Au cours des dernières années, la situation des activistes israéliens est devenue plus tendue. «Au début, les soldats étaient déconcertés par notre présence parce qu’ils nous reconnaissaient en tant qu’êtres humains», raconte Yossi. Les anarchistes avaient alors une certaine marge de manœuvre et pouvaient parler avec les soldats. «Aujourd’hui, nous sommes catalogués comme traîtres et comme danger pour Israël.» Les soldats ont interdiction de parler avec eux et sont de plus en plus agressifs. Les soldats employés au mur viennent en outre de catégories défavorisées de la population telles que les Juifs d’origine éthiopienne et russe, alors que les anarchistes sont principalement issus de la bourgeoisie cultivée: la haine des privilégiés entre en jeu là aussi. Avec le temps, de nombreux membres de la première génération d’AATW ont dû s’exiler, d’une part parce qu’en Israël ils sont exposés à la répression, d’autre part parce qu’ils ne peuvent pas supporter l’exclusion sociale. «Nous trahissons les structures qui nous privilégient et vivons selon la devise ‘betray your race’». Yossi lui-même a émigré il y a quelques années en Europe, mais retourne cependant régulièrement en Israël pour garder le contact. Il est pessimiste sur l’évolution de la situation sur place. «Nous nous trouvons dans une impasse politique.» La construction de colonies dans les territoires palestiniens a rendu impossible la solution à deux Etats indépendants, et pourtant beaucoup de Palestiniens espèrent encore leur propre Etat. «Beaucoup croient que c’est le chemin le plus sûr pour se débarrasser de l’occupation israélienne.» Les Palestiniens luttent contre une oppression nationale et pour une autodétermination nationale. Cette coloration nationaliste ne dérange-t-elle pas les anarchistes? Ils se placent du point de vue qu’Israël, l’Etat dans lequel ils sont privilégiés, oppresse les Palestiniens. C’est le point déterminant pour eux. «Le nationalisme n’est pas notre tasse de thé, mais c’est la décision des Palestiniens. Nous luttons avec eux pour leur libération», dit Yossi. Mais parmi les Palestiniens, certains se demandent aussi si avoir leur propre Etat serait réellement la solution, car aujourd’hui même, la lutte pour le pouvoir entre le Fatah et le Hamas génère violence et répression au sein de la société palestinienne.

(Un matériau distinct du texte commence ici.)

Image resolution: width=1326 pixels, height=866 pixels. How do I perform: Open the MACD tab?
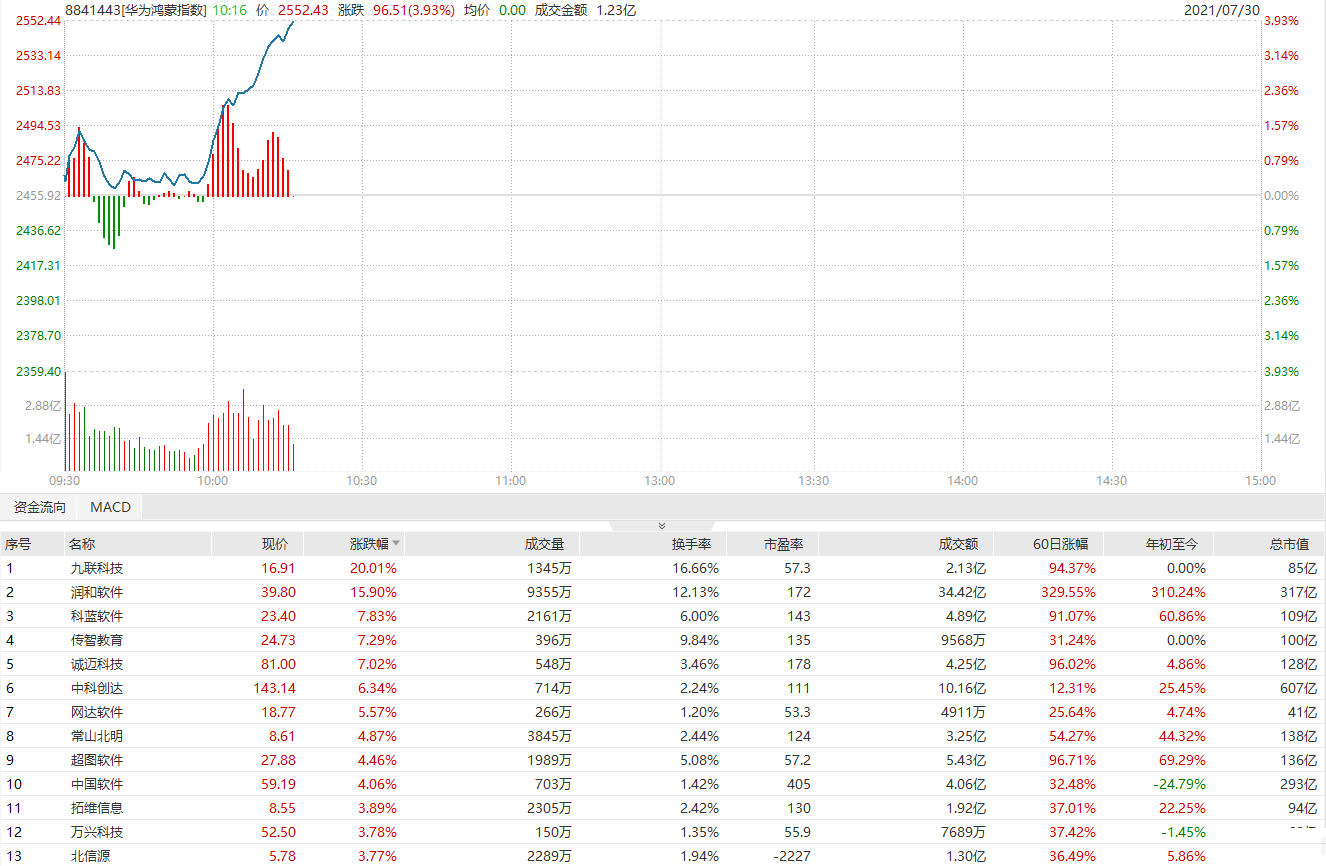tap(110, 507)
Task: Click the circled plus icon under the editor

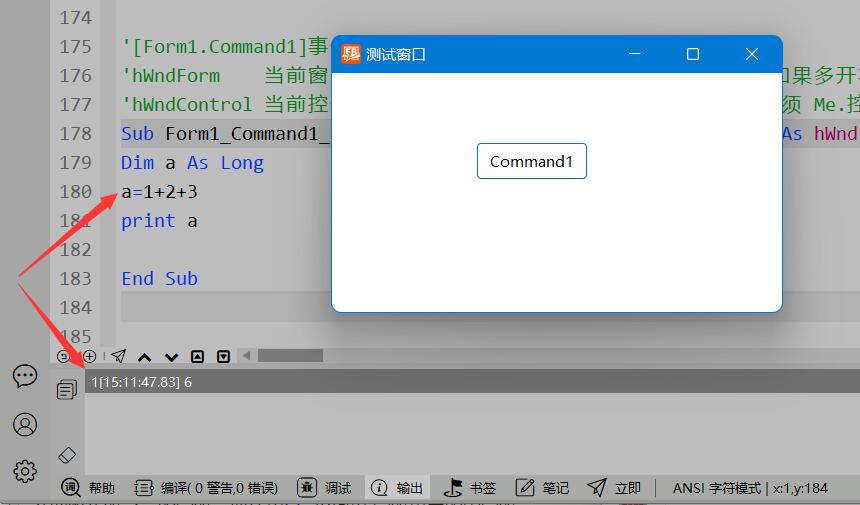Action: pyautogui.click(x=89, y=356)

L’apartheid est-il l’avenir?

Pour l’AATW, l’évolution du conflit est problématique. Yossi craint la solution de deux Etats car en Israël, elle va de pair avec l’idée d’un échange de populations pour rendre Israël entièrement juif. Cela concernerait environ un demi-million de colons dans les territoires palestinien et les 20% de Palestiniens dans la population israélienne. Les AATW combattent ces tendances à l’apartheid. En Israël, ils développent des campagnes de sensibilisation, par exemple en affichant les photos du célèbre collectif de photographes Actives stills4. Ils organisent des réunions d’information et tentent de faire passer dans les médias une contre-information à la propagande d’Etat. C’est dans cette perspective que Shai Carmeli Pollack, de l’AATW, a tourné le film Bil’in my love, diffusé en Israël au cinéma et à la télévision en 2006. Le film accompagne les anarchistes dans le village de Bil’in, où la population, avec des formes de résistance radicales et pleines de fantaisie, se défend contre l’occupation. Il montre la dureté des confrontations, le manque de perspectives de la situation et l’injustice de la politique de colonisation israélienne. Il fait avant tout le portrait de certains des opposants et leur laisse beaucoup d’espace pour expliquer leur point de vue. Le film est toujours d’actualité – entre autres parce que la population Bil’iner continue de protester contre le mur. Yossi et d’autres membres d’AATW le diffusent encore volontiers, lorsqu’ils sont invités à des soirées d’information.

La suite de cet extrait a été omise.